> **What you are asked to do**:
In the case report abstract on Grynfeltt's lumbar hernia, write out the passage word for word, starting with "Literature DB >>" and going on through "Maino2, Giovanni Lenna2.".

> **Extract**:
Literature DB >> 30899616

Management Criteria of Grynfeltt's Lumbar Hernia: A Case Report and Review of Literature.

Guglielmo Niccolò Piozzi1, Riccardo Cirelli1, Marco Enrico Mario Maino2, Giovanni Lenna2.   

Abstract

Grynfeltt's lumbar hernia is a rare abdominal wall pathology with around 300 cases described in the literature. Recently, a therapeutically aimed classification was proposed analysing the size, location, contents, muscular atrophy, origin, and existence of the previous recurrence. Surgical repair is the only definitive treatment option through either an open or laparoscopic approach. An 87-year-old female came to consult for swelling in the right lumbar area without traumatic history. A smooth, reducible, and tender mass of 4 x 3 cm was described. The suspicion of a Grynfeltt's hernia was confirmed by lumbar ultrasound with evidence of a 10 mm abdominal wall defect with the diameter increasing to 15 mm during a Valsalva maneuver. The patient had a primary type A lumbar hernia; therefore, open hernioplasty was performed. The patient was discharged from the hospital on the third postoperative day in optimal clinical condition. Her 12-month follow-up examination was uneventful. A lumbar hernia diagnosis can be challenging. Preoperative imaging has an important role in assessing the size, location, and hernia contents. The use of a therapeutically aimed classification could be useful for optimal patient management and improvement of surgical outcomes.

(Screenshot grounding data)

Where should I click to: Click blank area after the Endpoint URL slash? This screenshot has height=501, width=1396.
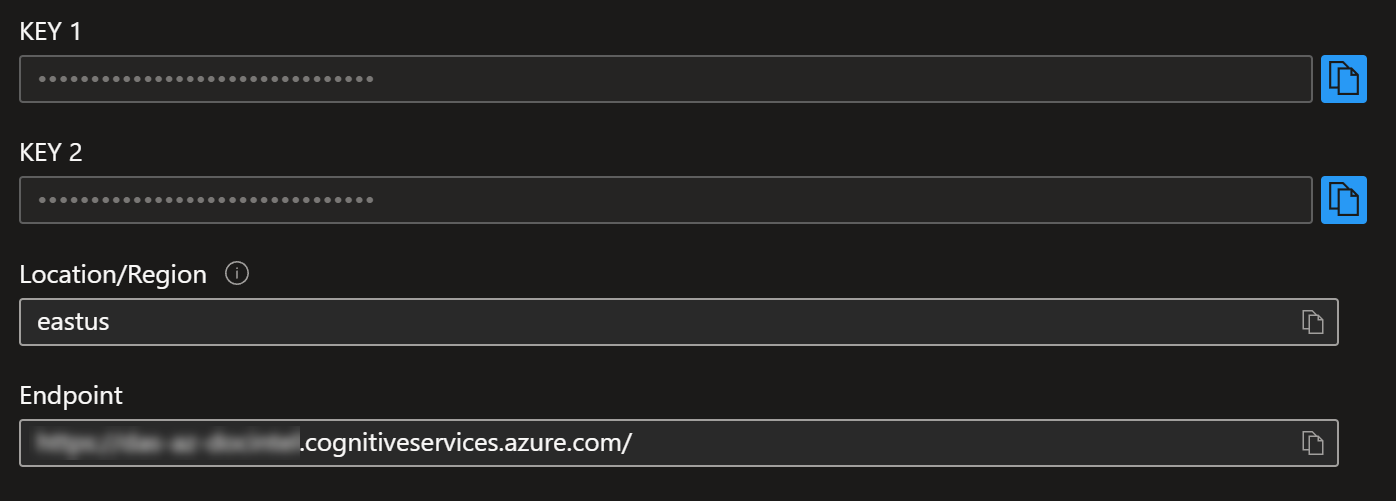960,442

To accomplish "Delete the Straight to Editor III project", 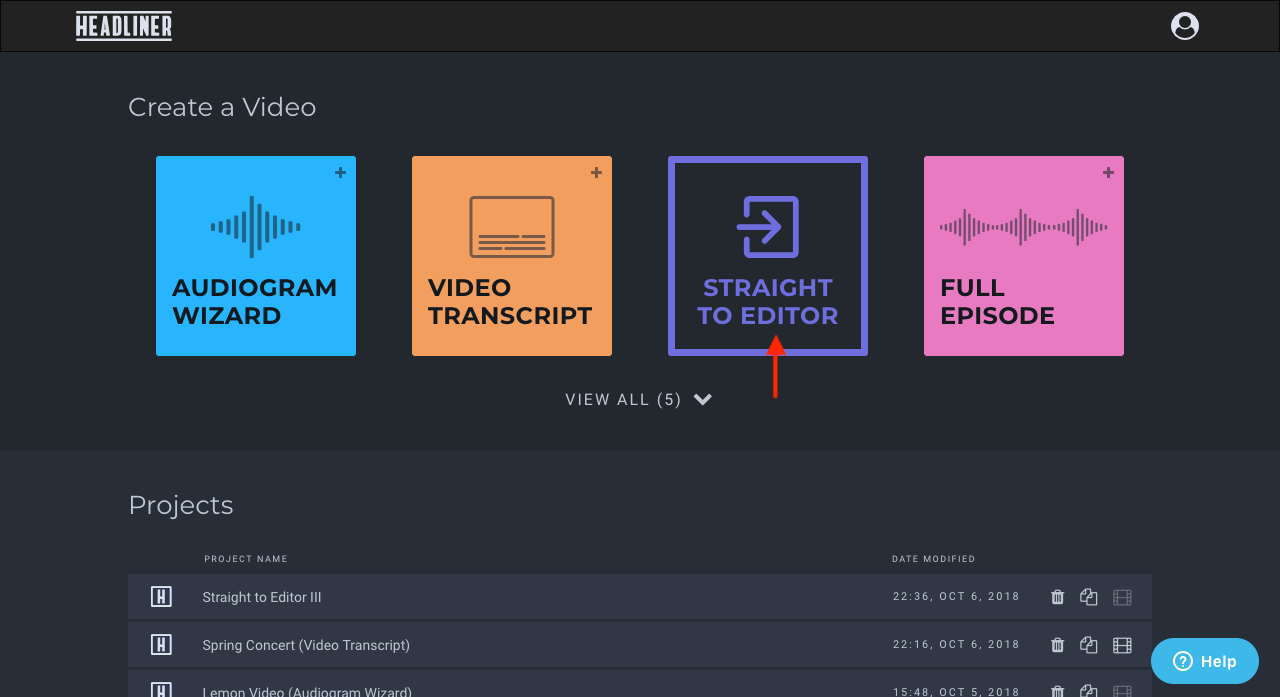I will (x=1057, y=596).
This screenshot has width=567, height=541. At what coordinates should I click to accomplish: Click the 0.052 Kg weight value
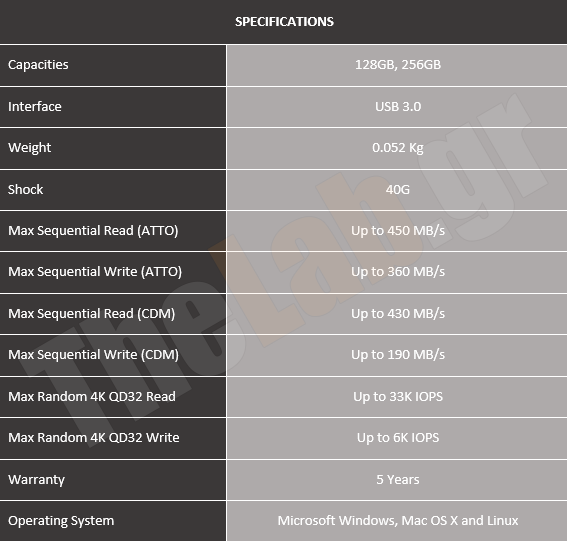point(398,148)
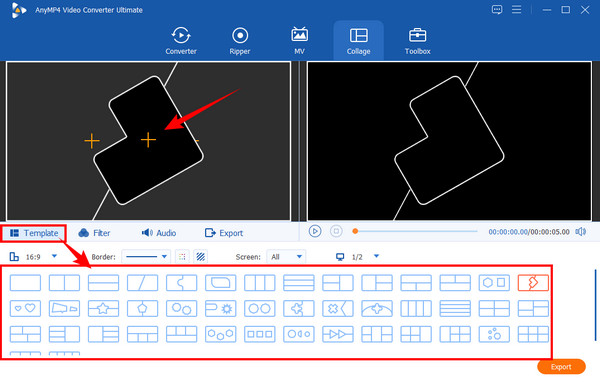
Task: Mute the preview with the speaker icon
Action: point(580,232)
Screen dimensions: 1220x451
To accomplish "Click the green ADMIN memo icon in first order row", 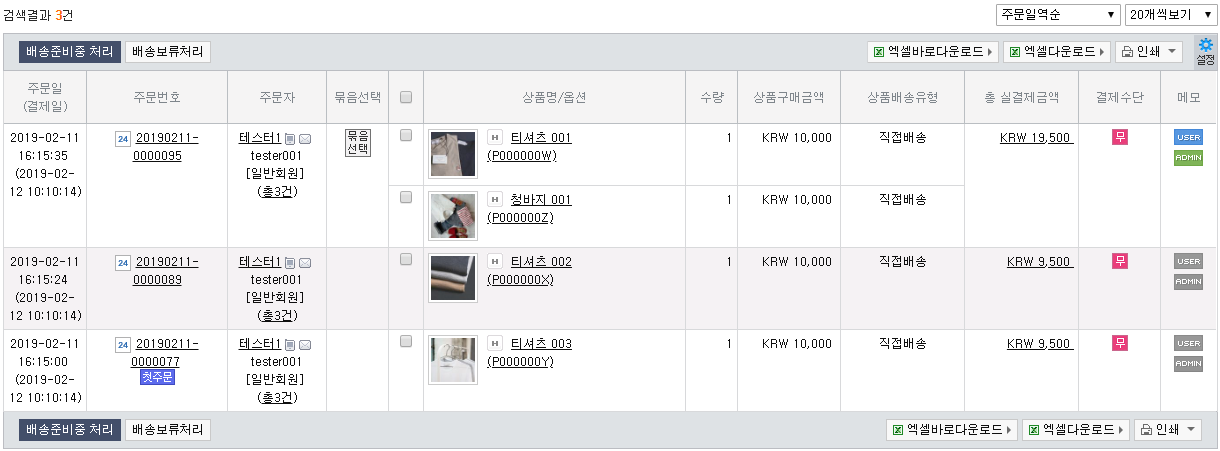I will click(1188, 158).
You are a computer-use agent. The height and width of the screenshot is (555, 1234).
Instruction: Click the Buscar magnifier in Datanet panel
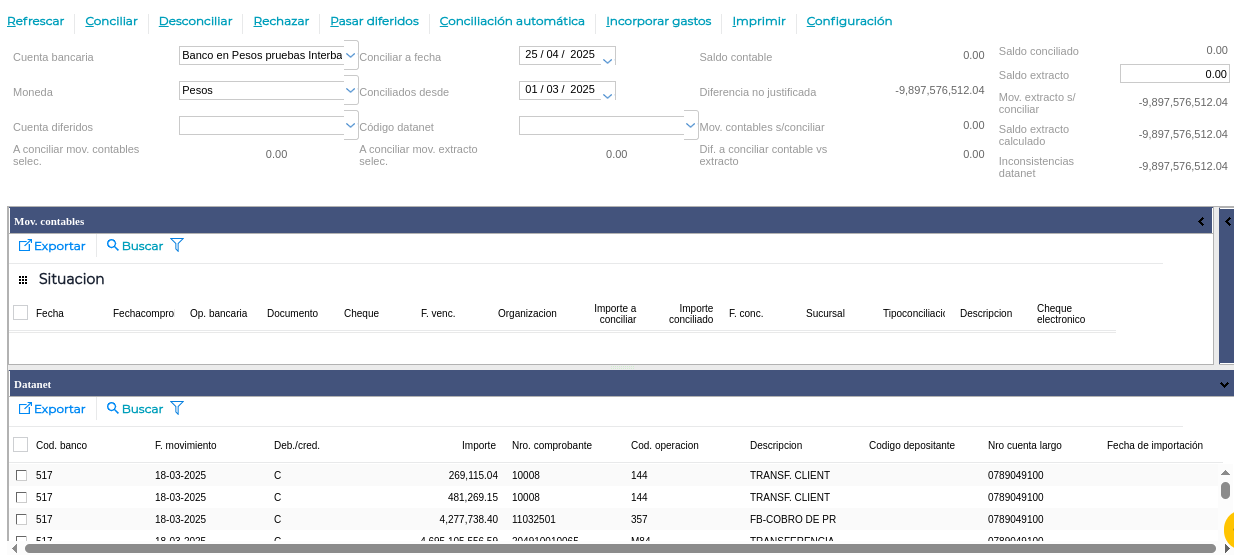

> **Answer section**:
Literature DB >> 30899616

Management Criteria of Grynfeltt's Lumbar Hernia: A Case Report and Review of Literature.

Guglielmo Niccolò Piozzi1, Riccardo Cirelli1, Marco Enrico Mario Maino2, Giovanni Lenna2.